MiFID

MiFID II – Neue Anforderungen für Wertpapierfirmen

Die EU-Richtlinie Markets in Financial Instruments Directive (MiFID) hatte das Ziel, einen EU-weiten Regulierungsrahmen für integrierte und transparente Wertpapiermärkte zu schaffen, Wettbewerb zwischen unterschiedlichen Ausführungsplätzen zu fördern und Anlegern ein hohes Schutzniveau zu bieten.

Der deutsche Gesetzgeber hat die Vorgaben insbesondere im Wertpapierhandels- und Börsenrecht umgesetzt.
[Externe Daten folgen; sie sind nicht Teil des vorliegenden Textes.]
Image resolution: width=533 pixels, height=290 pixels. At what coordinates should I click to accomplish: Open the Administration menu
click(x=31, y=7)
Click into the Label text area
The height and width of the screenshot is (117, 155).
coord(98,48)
Doch nicht nur die Finanzmarktkrise, auch neue Marktteilnehmer, Produkte, Handelsformen und technologische Entwicklungen (wie Algo Trading oder High Frequency Trading) haben die Finanzmärkte verändert.

Am 20.10.2011 hatte die EU-Kommission Vorschläge zur Änderung der MiFID vorgelegt. Der europäische Gesetzgeber will damit das Anliegen der G20 erfüllen und bislang weniger regulierte Finanzgeschäfte stärker beaufsichtigen sowie das Wertpapierdienstleistungsgeschäft umfassender regulieren und den Anlegerschutz weiter verbessern.

Am 19. Februar 2014 wurde der Kompromisstext des Richtlinienentwurfs zur grundlegenden Überarbeitung der MiFID (MiFID II) sowie des Entwurfs einer flankierenden Verordnung (MiFIR) an das Europäische Parlament weitergeleitet. Dieses hat am 15. April 2014 die Aktualisierung der Vorschriften für Finanzinstrument-Märkte (MiFID II) verabschiedet. Die Level-I-Bestimmungen sollen bis Ende Juni 2014 in Kraft treten. Mit einer Umsetzungsfrist von 30 Monaten werden Banken und Finanzinstitute bis voraussichtlich Ende 2016 MiFID-II-ready sein müssen.